From the line with "The height and" through the last line of the records below, both ends included, transcribe only those lines, exactly, and omit the pictures.

─── SOURCE DATA ───

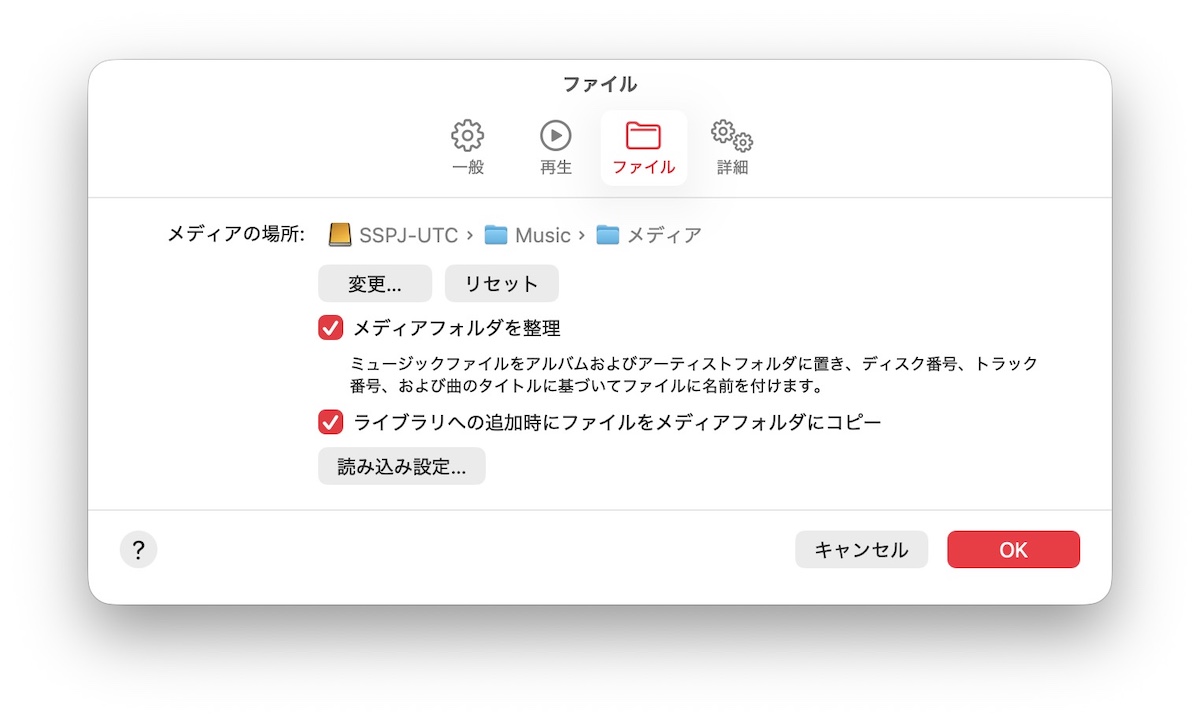Screen dimensions: 1200x721
Task: Click the SSPJ-UTC drive icon in path
Action: point(340,235)
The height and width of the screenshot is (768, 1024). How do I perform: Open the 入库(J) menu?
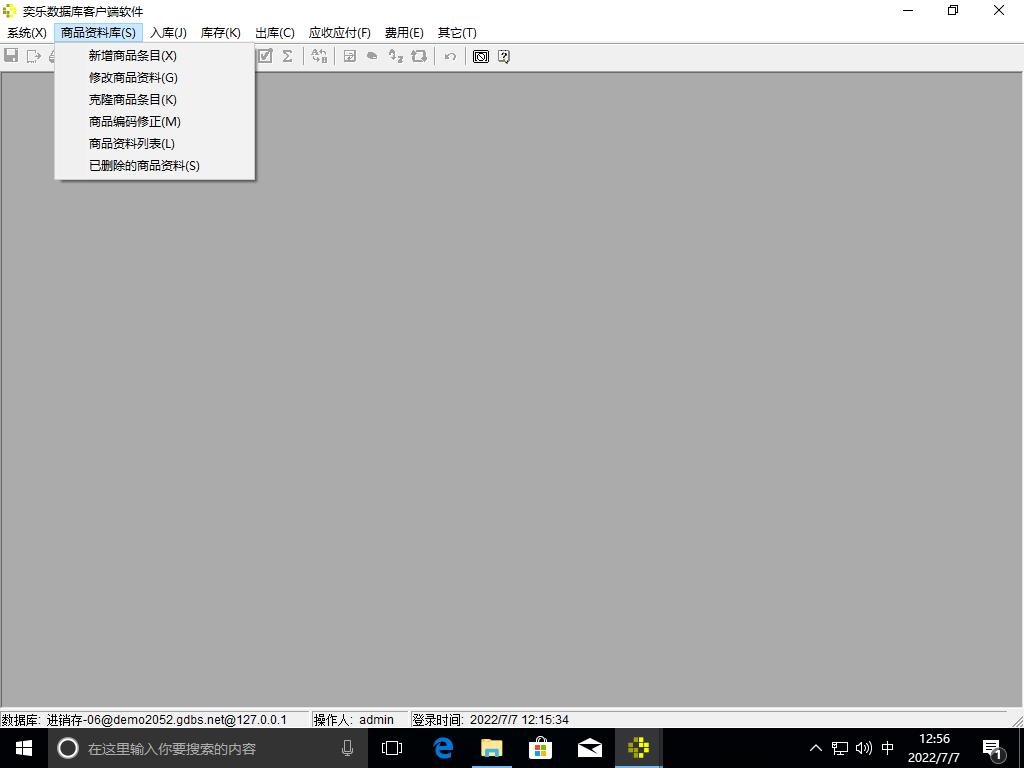coord(168,33)
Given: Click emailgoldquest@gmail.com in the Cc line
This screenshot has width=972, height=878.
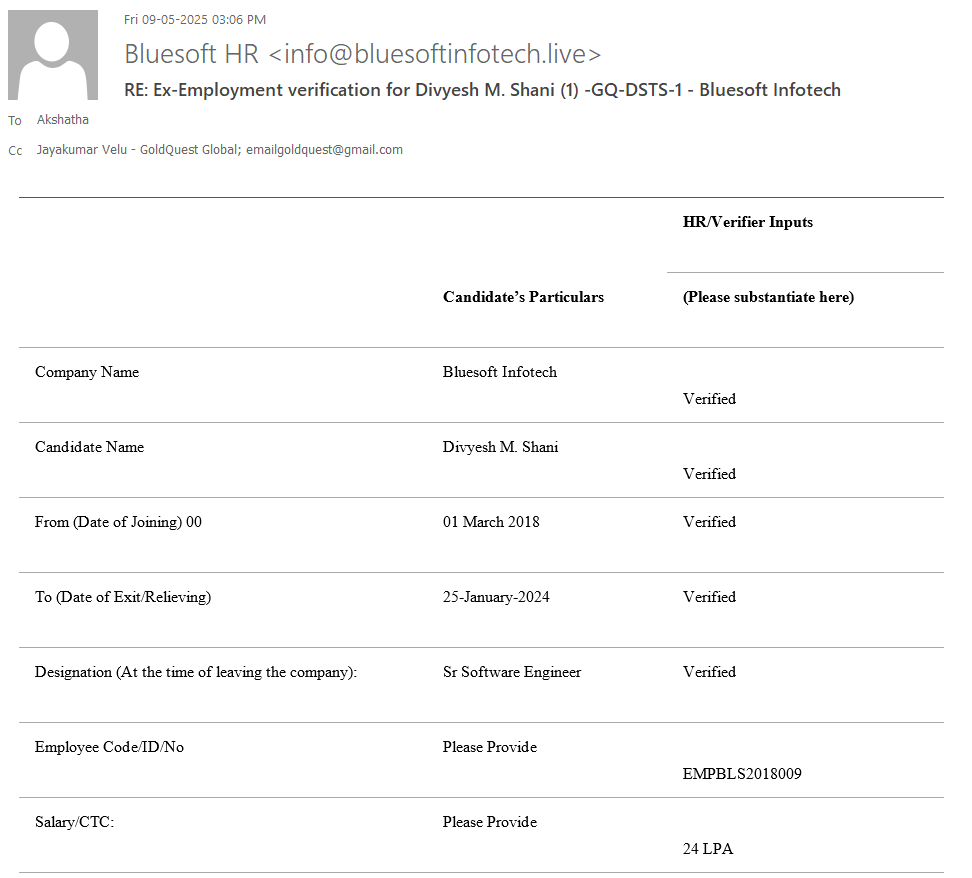Looking at the screenshot, I should 326,150.

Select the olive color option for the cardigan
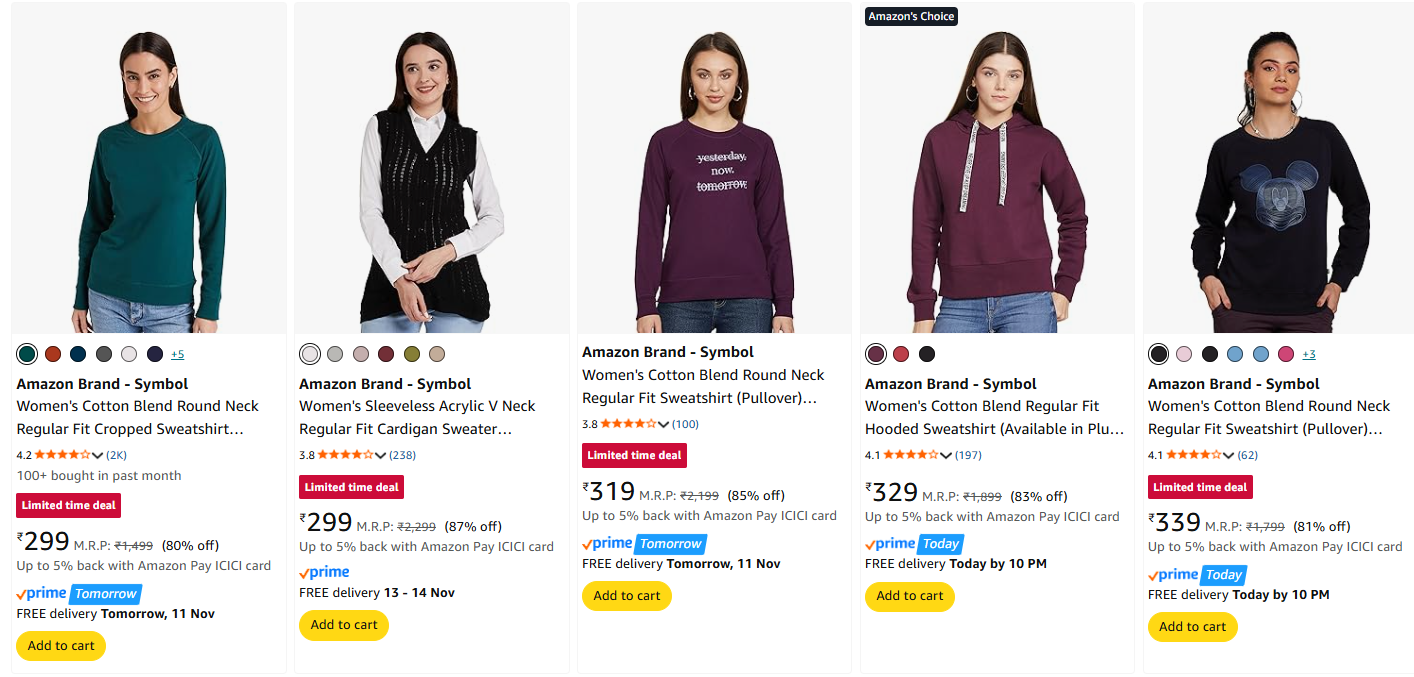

───

**SOLUTION FOR THIS TASK**:
The height and width of the screenshot is (768, 1024). How do I perform: Open the 入库(J) menu?
coord(168,33)
Given: Click emailgoldquest@gmail.com in the Cc line
This screenshot has width=972, height=878.
Looking at the screenshot, I should 326,150.

Select the olive color option for the cardigan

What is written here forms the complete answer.